Task directions: There is a line below that contains "How do I perform: Click the TRON". Please reproduce it and all following lines exactly, through the final one.

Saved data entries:
★ ★ ★ ★

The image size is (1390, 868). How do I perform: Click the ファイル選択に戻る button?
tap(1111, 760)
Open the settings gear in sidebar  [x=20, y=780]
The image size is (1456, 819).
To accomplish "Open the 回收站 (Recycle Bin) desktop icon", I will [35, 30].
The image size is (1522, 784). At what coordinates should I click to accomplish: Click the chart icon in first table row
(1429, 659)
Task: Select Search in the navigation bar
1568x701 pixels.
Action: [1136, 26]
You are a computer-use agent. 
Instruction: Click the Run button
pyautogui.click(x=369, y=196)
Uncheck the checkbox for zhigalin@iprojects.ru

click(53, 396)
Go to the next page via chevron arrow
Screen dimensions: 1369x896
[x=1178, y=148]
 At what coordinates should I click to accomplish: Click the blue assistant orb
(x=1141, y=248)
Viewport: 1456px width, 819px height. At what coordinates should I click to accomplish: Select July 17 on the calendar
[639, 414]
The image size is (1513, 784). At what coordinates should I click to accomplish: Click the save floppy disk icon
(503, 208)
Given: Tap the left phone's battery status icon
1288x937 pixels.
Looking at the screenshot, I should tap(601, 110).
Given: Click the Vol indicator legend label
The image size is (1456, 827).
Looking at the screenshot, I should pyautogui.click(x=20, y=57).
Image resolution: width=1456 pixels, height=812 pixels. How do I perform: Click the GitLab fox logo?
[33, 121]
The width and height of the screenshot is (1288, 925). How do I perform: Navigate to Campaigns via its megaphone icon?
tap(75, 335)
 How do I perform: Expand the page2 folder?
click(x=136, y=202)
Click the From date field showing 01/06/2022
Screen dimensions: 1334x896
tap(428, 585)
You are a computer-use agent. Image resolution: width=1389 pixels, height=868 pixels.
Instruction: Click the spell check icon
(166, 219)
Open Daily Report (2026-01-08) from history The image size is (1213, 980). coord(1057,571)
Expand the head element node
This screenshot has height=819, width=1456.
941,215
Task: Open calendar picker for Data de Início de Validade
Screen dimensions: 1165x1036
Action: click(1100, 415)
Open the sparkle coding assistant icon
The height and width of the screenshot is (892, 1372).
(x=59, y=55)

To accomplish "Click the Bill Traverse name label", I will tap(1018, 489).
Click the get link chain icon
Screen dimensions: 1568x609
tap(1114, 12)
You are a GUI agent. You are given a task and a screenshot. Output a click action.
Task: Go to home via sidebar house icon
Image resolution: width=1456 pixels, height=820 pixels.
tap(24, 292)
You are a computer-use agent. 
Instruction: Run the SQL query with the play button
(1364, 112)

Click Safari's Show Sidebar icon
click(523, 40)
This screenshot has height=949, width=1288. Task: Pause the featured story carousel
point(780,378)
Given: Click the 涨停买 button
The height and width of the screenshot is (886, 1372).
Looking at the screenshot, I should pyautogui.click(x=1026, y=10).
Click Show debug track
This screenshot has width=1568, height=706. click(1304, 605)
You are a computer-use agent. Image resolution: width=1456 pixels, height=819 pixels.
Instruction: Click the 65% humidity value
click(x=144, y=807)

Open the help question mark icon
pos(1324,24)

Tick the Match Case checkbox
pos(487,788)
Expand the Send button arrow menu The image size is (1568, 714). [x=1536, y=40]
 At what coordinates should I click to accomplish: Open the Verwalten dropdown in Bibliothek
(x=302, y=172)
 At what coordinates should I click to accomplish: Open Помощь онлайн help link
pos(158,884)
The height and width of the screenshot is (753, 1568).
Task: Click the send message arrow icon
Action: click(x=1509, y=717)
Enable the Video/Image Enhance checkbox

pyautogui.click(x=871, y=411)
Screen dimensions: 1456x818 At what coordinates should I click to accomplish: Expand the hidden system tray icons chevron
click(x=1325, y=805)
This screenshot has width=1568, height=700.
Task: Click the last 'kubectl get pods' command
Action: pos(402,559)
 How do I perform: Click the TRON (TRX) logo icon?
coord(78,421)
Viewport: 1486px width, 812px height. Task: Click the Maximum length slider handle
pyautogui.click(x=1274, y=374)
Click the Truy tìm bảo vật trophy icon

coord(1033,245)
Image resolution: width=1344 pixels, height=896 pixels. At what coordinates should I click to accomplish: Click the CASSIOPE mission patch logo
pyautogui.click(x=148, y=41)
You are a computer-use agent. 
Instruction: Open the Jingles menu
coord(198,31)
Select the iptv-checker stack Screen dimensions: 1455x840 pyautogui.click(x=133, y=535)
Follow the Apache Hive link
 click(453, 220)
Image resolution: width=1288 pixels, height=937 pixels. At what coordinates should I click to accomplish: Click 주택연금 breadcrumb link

★ ★ ★ ★

Output below:
 How do I perform: Click the TRON (TRX) logo icon?
coord(78,421)
Viewport: 1486px width, 812px height. Task: Click the Maximum length slider handle
pyautogui.click(x=1274, y=374)
Click the Truy tìm bảo vật trophy icon

coord(1033,245)
Image resolution: width=1344 pixels, height=896 pixels. At what coordinates should I click to accomplish: Click the CASSIOPE mission patch logo
pyautogui.click(x=148, y=41)
You are a computer-use agent. 
Instruction: Open the Jingles menu
coord(198,31)
Select the iptv-checker stack Screen dimensions: 1455x840 pyautogui.click(x=133, y=535)
Follow the Apache Hive link
 click(453, 220)
Image resolution: width=1288 pixels, height=937 pixels. At what coordinates should I click to accomplish: Click 주택연금 breadcrumb link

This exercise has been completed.